Ha pasado casi una década desde que Donald Trump asumió el poder en EEUU por primera vez. Tanto en su primer mandato como en este segundo, evidenció su predilección por Israel y sus lazos con los cristianos evangélicos. Estos grupos ultraconservadores, entre los defensores más fervientes de la causa israelí a nivel mundial, tienen peso creciente en EEUU y actúan como ‘brazo teológico’ para justificar acciones como su ofensiva contra Irán.
Muchos de los líderes evangélicos de EEUU, también promotores del nacionalismo blanco cristiano, engrosan las filas del llamado sionismo cristiano. Esta corriente defiende a ultranza al Israel moderno con base en una lectura literal de la Biblia, asociando su existencia a profecías que vinculan el relato del retorno del pueblo judío a Tierra Santa como paso para acelerar la segunda venida de Jesucristo y el Juicio Final. Esta visión impregna el imaginario de pastores con decenas de millones de seguidores que tienen las puertas abiertas en la Casa Blanca e influencia directa en las esferas del poder con una urdida ideología reaccionaria y derechista.

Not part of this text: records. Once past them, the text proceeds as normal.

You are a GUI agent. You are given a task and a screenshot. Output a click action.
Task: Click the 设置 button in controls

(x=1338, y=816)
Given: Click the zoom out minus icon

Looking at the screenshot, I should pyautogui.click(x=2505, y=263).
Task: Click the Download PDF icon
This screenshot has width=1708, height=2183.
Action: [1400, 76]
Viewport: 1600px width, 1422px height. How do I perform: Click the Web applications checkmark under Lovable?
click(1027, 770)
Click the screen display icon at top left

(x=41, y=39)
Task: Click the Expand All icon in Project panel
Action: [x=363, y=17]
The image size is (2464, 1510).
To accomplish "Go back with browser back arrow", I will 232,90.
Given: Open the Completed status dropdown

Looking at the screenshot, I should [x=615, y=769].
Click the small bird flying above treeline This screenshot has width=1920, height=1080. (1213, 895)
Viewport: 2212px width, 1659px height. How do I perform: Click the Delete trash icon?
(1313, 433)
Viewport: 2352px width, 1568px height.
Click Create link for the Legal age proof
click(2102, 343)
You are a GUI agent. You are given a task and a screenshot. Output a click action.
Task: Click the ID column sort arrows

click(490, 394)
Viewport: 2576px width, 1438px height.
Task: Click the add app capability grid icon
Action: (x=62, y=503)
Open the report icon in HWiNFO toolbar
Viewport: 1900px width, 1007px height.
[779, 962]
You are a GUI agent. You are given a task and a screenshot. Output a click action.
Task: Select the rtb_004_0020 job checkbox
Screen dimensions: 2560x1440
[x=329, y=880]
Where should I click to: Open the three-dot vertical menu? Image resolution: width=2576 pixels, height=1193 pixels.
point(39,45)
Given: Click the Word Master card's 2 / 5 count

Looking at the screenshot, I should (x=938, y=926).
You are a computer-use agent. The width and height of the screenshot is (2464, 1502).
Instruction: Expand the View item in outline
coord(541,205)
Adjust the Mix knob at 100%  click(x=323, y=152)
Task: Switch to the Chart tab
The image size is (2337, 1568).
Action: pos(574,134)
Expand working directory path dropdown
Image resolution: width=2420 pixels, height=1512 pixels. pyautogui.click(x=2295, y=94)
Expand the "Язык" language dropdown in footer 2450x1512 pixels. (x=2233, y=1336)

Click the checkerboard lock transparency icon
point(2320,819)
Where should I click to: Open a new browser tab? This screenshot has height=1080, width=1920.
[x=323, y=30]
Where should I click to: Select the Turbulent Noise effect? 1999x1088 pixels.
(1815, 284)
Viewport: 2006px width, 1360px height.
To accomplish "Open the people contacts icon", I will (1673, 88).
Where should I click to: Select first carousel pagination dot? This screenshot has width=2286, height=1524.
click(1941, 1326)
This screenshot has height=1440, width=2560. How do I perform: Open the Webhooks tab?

Quien relata con precisión los complejos entresijos de este mundo a elDiario.es es el historiador y teólogo estadounidense Robert O. Smith, vicepresidente y decano de asuntos académicos de la Escuela Luterana de Teología de Chicago. Nacido en la conservadora Oklahoma en 1974, Smith es también pastor luterano. Se crio en un entorno evangélico donde las creencias cristianas se acompañaban del apoyo indiscutible a Israel.